Réal Boisvert, La Gazette de la Mauricie, Trois-Rivières, janvier 2019
Trois-Rivières n’a rien inventé en s’associant à Vision zéro. Il s’agit en effet d’un projet internationalement connu et qui vise à développer un réseau de transport sécuritaire. D’où l’appellation zéro décès et zéro accidents graves dus à la circulation routière. La ville de Montréal comme plusieurs autres villes dans le monde s’est jointe à ce mouvement et, parmi les mesures retenues, on compte notamment l’abaissement de la vitesse à 30 km à l’heure sur plusieurs rues du sud-ouest. On arguera qu’il est difficile à Montréal d’aller plus vite tant la congestion automobile est répandue… mais enfin. La question n’est pas là bien sûr ! L’idée générale est de rendre les déplacements sans danger partout sur un territoire donné. Personne ne peut s’opposer à cela.

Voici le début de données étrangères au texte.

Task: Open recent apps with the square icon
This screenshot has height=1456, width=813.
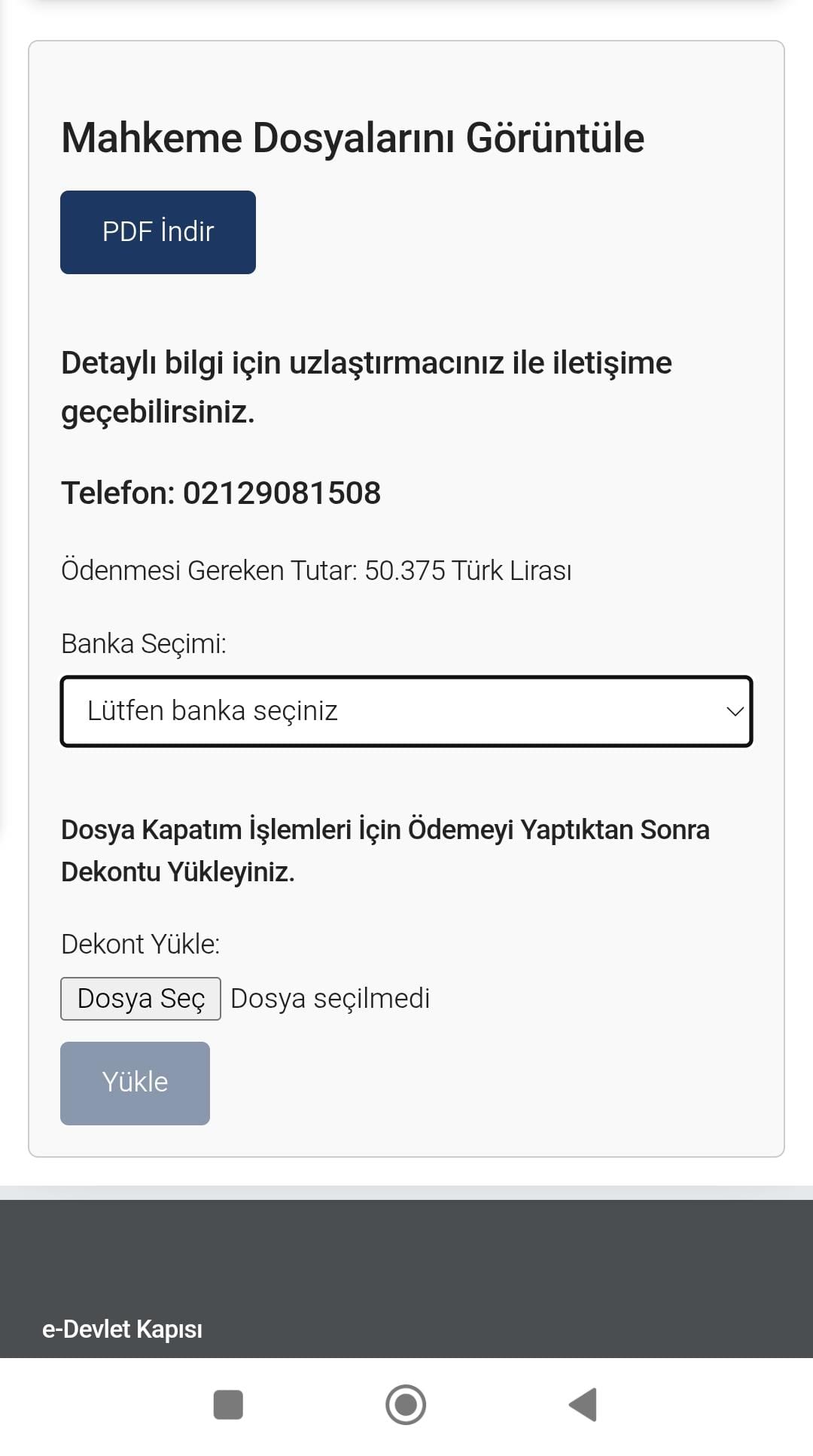Action: (228, 1405)
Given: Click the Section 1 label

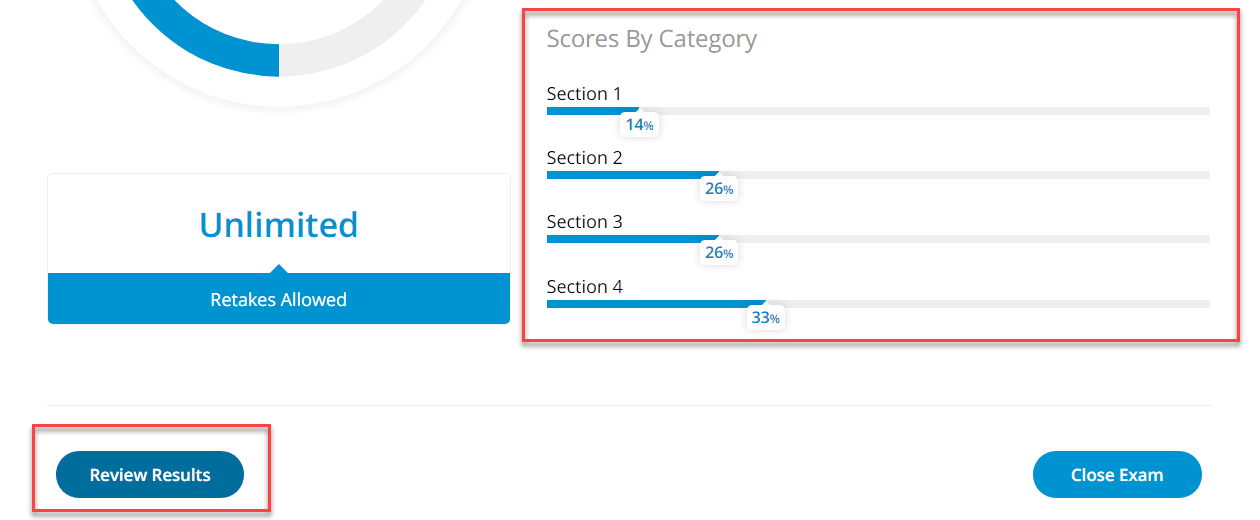Looking at the screenshot, I should [584, 94].
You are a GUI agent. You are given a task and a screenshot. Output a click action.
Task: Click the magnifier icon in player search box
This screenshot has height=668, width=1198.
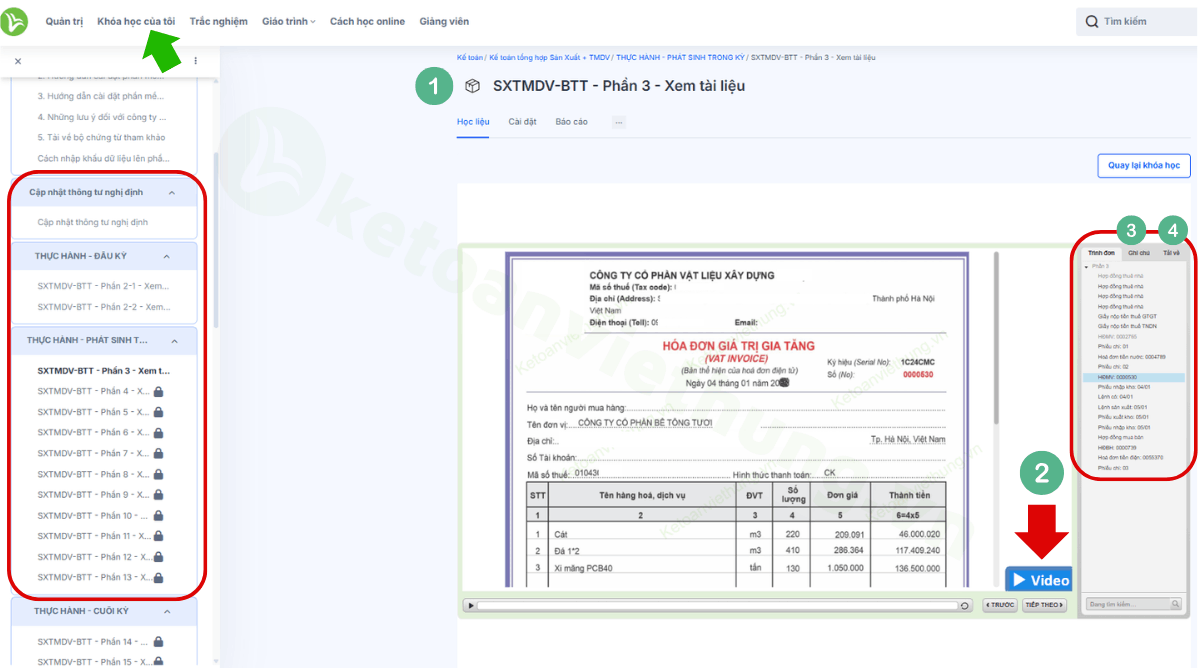(1176, 604)
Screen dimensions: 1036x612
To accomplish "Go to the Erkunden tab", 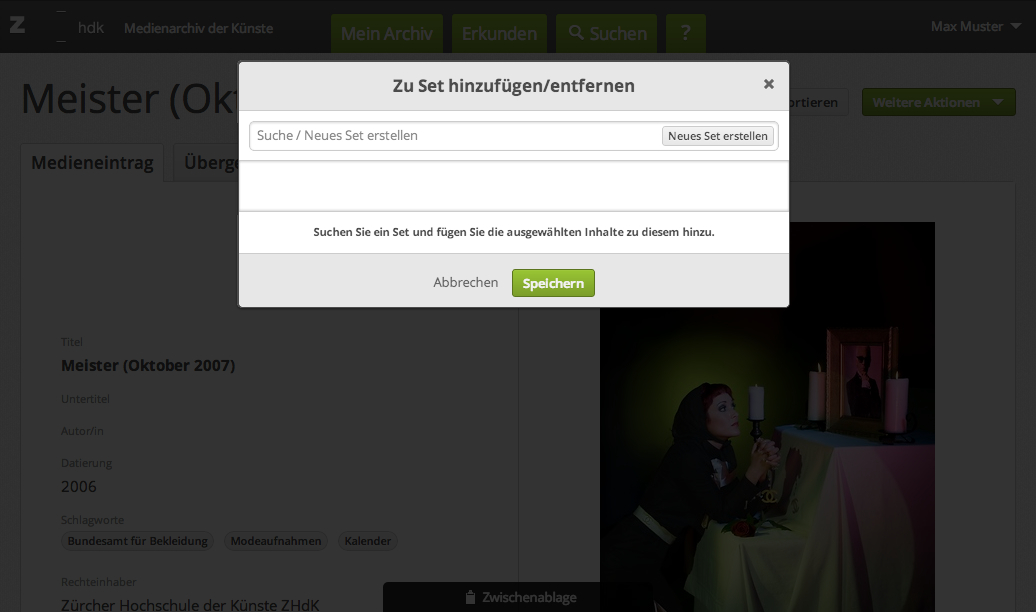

Ce qui a principalement retenu l’attention en lien avec Vision zéro, c’est la protestation qui a entouré l’annonce, non pas de l’adhésion de Trois-Rivières à ce mouvement, mais la seule proposition de réduire à 40 km la vitesse sur certaines rues de la ville. C’était bien mal parti. D’autant qu’une vaste majorité de citoyens n’avaient jamais entendu parler de ce projet, d’aucuns se plaisant même à s’en moquer, parlant de zéro vision. Lors d’une assemblée du conseil municipal, un citoyen a fait observer qu’en matière de communication publique la ville ne pouvait faire pire. On ne saurait l’accuser d’avoir tort.

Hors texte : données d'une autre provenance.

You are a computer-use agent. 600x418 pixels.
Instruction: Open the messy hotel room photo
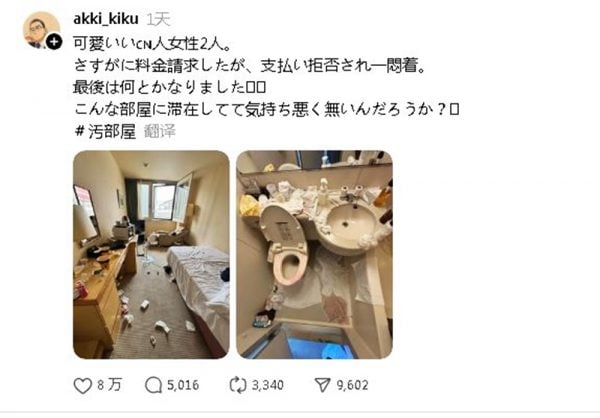tap(151, 255)
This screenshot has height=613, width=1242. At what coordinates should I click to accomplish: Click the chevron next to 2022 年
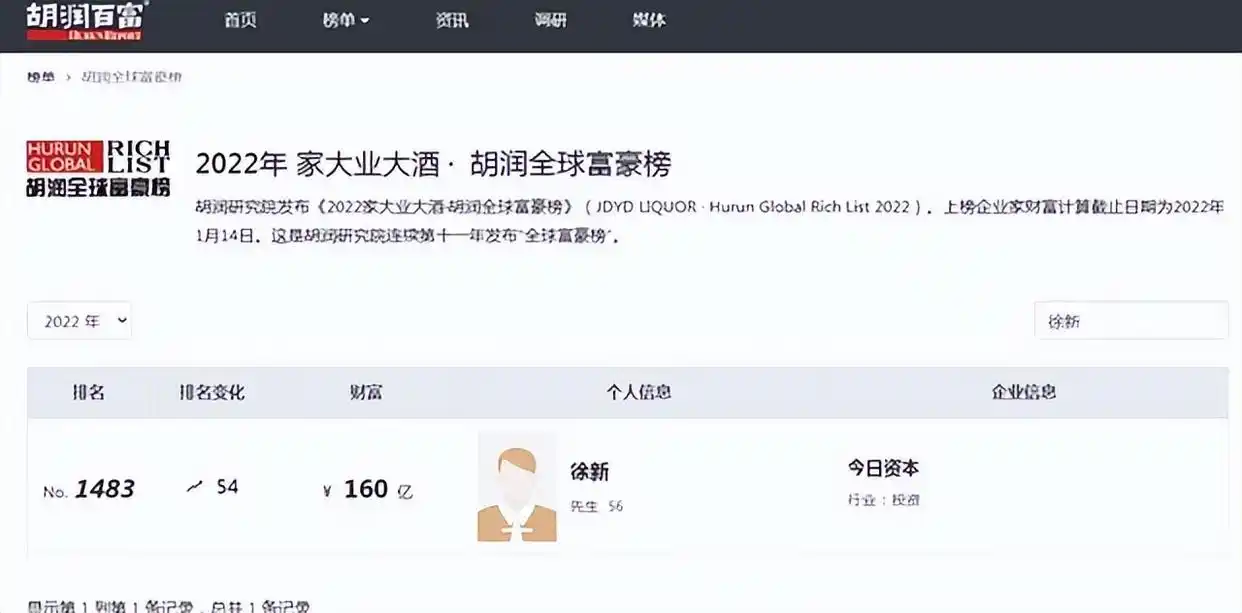tap(121, 321)
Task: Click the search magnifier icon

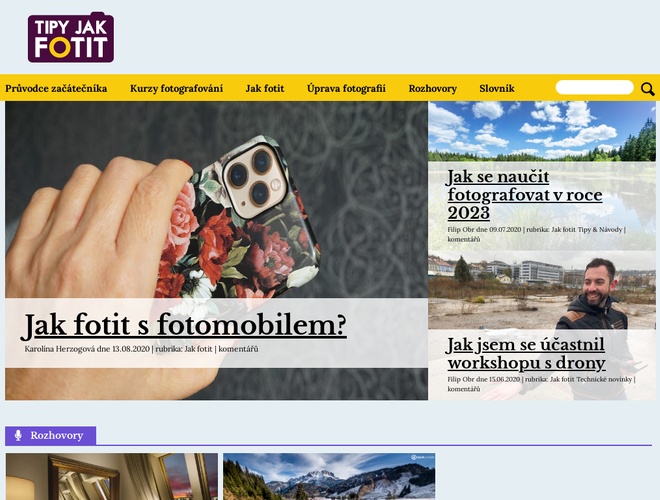Action: click(x=647, y=89)
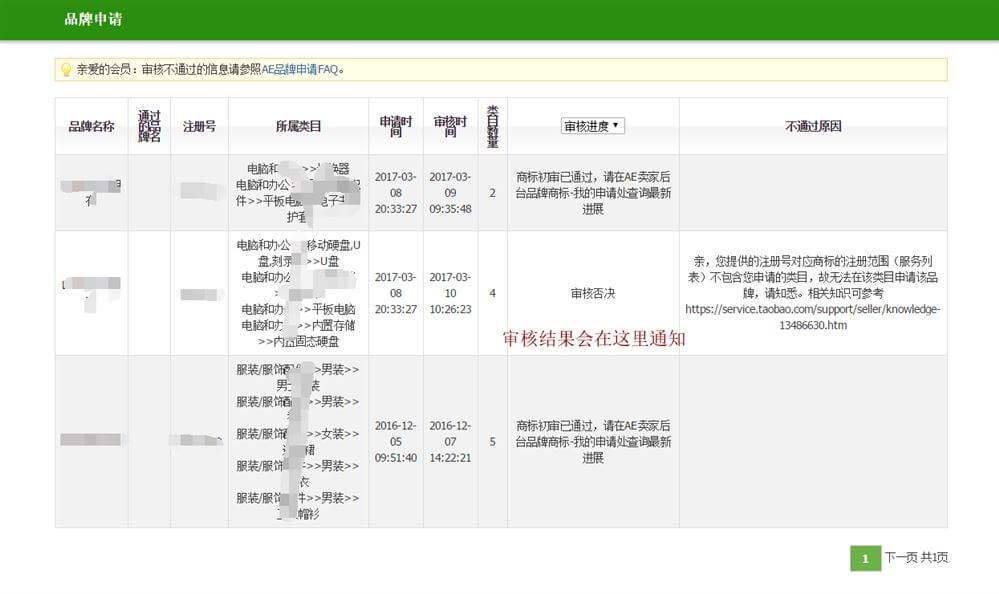This screenshot has height=594, width=999.
Task: Select the 审核否决 status cell
Action: pos(593,293)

L’année qui commence nous invite donc à repartir sur de nouvelles bases dans cette affaire. De zéro il faudrait passer à 360. Car en matière de sécurité routière, il est nécessaire d’adopter une vue périphérique tant il importe d’avoir des yeux tout autour de la tête quand on vise à réduire à néant les accidents causant la mort ou des blessures graves. Au lieu de mettre l’accent sur une simple mesure, il faut donc envisager les choses dans leur ensemble et, de concert avec la population, se doter d’un plan global, lui-même adossé à des analyses rigoureuses d’où ressortent des mesures éprouvées.
Tout doit être pris en compte. Et plusieurs commentateurs l’ont judicieusement fait remarquer. Cela va de la configuration des artères routières jusqu’à l’adoption d’une surveillance accrue du réseau en passant par la promotion des saines habitudes de conduite, la prise en compte de tous les moyens de déplacement, l’inculcation d’une constante responsabilité citoyenne et d’un sens répandu de la courtoisie, le tout assorti d’une règlementation intelligente.
Une fois arrivé là, on gagne sur tous les plans. D’abord parce qu’habiter une ville plus sécuritaire est un atout inestimable quand vient le temps de se déplacer. Mais plus encore, le processus menant à l’adoption d’un projet rassembleur donne lieu à un exercice de participation citoyenne dont les retombées se feront sentir sur la qualité de la vie démocratique elle-même.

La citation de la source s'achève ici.